AFGHAN WOMEN choose to kill themselves because their lives are so restricted, writes Alyssa Rubin in today’s New York Times, examining the case of one mother of six children who attempts suicide after being scolded by a relative. Rubin, who does not compare the female suicide rate in Afghanistan with that in America, writes:
It is shameful here to admit to troubles at home, and mental illness often goes undiagnosed or untreated. Ms. Zada, the hospital staff said, probably suffered from depression. The choices for Afghan women are extraordinarily restricted: Their family is their fate. There is little chance for education, little choice about whom a woman marries, no choice at all about her role in her own house. Her primary job is to serve her husband’s family. Outside that world, she is an outcast.
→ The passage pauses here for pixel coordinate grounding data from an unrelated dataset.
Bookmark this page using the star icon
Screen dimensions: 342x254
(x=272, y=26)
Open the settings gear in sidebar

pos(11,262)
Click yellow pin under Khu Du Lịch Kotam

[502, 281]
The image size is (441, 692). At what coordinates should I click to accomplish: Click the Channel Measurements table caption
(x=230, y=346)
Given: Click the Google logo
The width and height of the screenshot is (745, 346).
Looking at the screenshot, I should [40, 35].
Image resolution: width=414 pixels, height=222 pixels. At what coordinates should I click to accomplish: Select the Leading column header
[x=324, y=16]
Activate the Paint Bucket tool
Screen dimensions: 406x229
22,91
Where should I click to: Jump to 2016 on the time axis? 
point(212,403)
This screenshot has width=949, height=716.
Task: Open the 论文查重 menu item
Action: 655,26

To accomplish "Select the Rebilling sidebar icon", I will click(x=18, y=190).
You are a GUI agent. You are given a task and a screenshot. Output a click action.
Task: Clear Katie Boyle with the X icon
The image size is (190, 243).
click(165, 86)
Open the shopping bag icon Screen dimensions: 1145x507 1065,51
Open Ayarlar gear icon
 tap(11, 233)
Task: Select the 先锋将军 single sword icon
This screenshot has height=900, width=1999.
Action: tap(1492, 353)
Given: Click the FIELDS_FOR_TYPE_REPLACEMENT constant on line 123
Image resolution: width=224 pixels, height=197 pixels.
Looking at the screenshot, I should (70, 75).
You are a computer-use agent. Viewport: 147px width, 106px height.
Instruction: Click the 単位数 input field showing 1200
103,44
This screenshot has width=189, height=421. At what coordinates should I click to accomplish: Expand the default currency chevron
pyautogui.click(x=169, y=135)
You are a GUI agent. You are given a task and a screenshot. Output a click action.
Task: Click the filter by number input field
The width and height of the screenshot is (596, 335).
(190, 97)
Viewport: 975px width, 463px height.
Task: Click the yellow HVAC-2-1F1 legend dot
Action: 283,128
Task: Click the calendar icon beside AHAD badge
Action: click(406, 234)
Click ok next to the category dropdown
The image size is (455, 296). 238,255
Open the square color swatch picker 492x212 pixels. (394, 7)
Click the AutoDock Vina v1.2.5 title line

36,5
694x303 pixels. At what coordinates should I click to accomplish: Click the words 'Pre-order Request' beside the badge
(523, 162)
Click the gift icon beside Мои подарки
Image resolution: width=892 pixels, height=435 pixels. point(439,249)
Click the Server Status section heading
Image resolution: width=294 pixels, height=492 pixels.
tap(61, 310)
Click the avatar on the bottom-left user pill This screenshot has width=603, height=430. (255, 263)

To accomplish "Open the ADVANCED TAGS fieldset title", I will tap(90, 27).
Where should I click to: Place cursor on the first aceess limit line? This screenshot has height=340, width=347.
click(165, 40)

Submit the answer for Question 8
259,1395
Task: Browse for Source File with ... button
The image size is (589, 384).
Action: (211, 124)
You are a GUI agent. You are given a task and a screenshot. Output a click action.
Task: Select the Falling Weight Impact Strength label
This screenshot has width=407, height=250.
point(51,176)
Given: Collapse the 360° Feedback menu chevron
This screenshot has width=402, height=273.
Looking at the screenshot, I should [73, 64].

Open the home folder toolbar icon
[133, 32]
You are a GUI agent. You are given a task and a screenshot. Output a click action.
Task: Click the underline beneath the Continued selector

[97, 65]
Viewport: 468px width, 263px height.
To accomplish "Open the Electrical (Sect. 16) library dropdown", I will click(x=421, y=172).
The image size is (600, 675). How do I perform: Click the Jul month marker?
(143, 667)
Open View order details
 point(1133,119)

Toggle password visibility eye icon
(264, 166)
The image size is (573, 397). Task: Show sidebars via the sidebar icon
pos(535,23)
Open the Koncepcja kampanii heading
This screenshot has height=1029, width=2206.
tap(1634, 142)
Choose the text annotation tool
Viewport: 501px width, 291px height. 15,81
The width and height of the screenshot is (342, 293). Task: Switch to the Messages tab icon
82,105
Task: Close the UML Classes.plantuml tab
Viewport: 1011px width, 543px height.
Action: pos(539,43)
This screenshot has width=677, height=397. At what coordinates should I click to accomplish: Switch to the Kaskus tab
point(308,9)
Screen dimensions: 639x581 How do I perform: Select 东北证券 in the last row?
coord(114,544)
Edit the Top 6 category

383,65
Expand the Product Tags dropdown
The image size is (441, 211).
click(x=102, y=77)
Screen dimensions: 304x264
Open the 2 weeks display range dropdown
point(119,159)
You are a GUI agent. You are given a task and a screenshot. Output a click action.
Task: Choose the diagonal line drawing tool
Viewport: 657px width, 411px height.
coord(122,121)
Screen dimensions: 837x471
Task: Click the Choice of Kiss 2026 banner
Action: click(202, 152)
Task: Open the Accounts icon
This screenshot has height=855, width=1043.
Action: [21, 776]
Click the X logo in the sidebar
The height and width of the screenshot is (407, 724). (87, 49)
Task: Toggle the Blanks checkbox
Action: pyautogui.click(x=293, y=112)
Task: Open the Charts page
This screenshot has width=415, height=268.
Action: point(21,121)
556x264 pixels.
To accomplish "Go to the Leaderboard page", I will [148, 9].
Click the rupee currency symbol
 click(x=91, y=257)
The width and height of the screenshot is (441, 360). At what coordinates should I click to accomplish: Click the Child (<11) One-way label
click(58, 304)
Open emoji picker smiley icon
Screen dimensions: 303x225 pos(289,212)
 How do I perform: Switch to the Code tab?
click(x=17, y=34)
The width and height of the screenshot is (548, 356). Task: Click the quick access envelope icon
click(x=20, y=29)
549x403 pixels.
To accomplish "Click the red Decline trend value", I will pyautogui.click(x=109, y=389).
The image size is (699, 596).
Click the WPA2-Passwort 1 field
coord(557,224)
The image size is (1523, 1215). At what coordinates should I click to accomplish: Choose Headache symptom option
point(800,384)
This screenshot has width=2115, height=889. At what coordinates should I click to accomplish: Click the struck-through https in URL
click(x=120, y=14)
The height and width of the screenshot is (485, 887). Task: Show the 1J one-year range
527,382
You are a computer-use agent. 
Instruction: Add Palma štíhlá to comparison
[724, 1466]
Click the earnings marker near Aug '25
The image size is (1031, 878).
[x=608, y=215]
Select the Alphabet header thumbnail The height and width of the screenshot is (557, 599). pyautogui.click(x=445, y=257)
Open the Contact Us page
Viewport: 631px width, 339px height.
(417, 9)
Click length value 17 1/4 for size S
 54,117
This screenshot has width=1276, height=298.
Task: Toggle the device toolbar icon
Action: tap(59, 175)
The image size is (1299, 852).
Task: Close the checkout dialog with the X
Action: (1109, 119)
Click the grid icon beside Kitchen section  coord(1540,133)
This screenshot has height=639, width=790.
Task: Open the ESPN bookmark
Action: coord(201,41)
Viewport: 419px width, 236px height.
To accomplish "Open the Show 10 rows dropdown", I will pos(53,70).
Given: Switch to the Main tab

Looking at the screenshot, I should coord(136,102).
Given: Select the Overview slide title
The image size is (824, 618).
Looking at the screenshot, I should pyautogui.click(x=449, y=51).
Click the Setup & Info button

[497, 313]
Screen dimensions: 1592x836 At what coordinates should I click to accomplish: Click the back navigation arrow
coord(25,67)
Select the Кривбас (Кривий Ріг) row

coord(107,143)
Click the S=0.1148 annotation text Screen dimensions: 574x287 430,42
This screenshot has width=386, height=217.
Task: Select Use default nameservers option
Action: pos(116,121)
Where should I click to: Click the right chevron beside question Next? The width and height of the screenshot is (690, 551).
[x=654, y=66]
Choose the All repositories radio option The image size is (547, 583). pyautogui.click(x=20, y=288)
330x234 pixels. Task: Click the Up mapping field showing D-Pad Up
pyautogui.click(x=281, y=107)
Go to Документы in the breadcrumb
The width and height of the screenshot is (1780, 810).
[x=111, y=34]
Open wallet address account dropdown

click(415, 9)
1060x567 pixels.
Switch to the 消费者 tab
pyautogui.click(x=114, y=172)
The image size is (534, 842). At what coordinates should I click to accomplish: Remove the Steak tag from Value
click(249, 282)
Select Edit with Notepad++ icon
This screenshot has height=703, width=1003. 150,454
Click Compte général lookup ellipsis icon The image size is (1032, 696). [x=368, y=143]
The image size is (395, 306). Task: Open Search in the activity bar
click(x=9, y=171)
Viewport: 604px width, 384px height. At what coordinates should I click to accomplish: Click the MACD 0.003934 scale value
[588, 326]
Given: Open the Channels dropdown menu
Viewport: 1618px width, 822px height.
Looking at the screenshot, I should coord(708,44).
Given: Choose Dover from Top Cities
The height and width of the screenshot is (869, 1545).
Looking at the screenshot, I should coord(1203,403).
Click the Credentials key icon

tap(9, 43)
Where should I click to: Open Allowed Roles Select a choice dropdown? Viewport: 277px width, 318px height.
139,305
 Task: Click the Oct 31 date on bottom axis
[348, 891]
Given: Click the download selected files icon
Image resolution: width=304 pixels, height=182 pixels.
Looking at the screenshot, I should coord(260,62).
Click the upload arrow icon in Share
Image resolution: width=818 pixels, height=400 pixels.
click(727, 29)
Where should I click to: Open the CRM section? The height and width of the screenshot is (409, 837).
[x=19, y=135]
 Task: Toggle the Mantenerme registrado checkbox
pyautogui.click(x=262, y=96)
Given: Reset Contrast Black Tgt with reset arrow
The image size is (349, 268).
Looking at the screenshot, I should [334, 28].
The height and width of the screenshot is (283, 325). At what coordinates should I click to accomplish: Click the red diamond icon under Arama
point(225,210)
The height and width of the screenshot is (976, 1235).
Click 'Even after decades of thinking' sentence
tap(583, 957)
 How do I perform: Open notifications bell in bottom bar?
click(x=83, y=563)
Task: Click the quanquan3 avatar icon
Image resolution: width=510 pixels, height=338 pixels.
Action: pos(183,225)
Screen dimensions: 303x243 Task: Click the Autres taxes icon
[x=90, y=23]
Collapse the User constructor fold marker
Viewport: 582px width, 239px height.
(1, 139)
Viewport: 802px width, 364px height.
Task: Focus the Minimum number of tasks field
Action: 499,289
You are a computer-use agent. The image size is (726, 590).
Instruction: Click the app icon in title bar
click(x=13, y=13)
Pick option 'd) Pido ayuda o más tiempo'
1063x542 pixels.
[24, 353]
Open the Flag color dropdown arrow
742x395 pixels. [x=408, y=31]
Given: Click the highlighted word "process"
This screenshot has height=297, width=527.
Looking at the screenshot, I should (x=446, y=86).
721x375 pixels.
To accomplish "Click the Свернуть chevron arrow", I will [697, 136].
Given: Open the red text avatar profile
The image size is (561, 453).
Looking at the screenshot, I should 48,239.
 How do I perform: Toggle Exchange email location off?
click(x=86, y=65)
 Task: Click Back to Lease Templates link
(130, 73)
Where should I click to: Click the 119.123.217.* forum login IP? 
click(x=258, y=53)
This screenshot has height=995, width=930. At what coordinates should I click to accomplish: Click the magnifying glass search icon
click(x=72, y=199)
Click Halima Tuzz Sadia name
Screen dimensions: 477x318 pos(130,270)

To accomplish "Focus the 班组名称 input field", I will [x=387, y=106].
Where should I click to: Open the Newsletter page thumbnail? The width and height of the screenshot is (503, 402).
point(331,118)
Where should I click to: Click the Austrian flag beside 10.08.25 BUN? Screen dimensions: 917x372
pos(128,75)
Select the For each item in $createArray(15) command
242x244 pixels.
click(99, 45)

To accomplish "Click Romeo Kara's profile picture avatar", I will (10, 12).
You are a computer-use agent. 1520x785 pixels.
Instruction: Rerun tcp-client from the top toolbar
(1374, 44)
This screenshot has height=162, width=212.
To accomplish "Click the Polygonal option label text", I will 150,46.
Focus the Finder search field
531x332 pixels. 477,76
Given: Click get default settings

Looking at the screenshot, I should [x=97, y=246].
Imagine the New York Times giving the same amount of prominent play on the front page to the story of an American woman who has killed herself after having an abortion, a woman for whom “family is her fate” in an entirely different sense, and you may begin to grasp the subtext here. It is interesting how the writer turns what is an act of horrendous violence by women into an act of violence by men:
“Violence in the lives of Afghanistan’s women comes from everywhere: from her father or brother, from her husband, from her father-in-law, from her mother-in-law and sister-in-law,” said Dr. Shafiqa Eanin, a plastic surgeon at the burn hospital, which usually has at least 10 female self-immolation cases at any one time.”
Women in Afghanistan, it seems, have no part in their own happiness, are not themselves capable of cruelty of any kind and live under the regime of men who bear them open contempt. Life is no doubt hard for many women in Afghanistan. There are extreme difficulties involved with adolescent marriage, with the Muslim worldview and life in extended families, and it is always sad when someone chooses to end her life. But it is worth comparing this appraisal of the powerlessness of Afghan women with James Kalb’s recent description of life in rural Afghanistan.
Like so much of feminist propaganda, this article is based on the assumption that women who do not make money are too stupid to affect any of the conditions in their world. Sometimes I think feminists live in a big plastic bubble that hangs above the earth. How else to explain their blithering ignorance about the mass of real women except that they only see them from some artifically-imposed distance?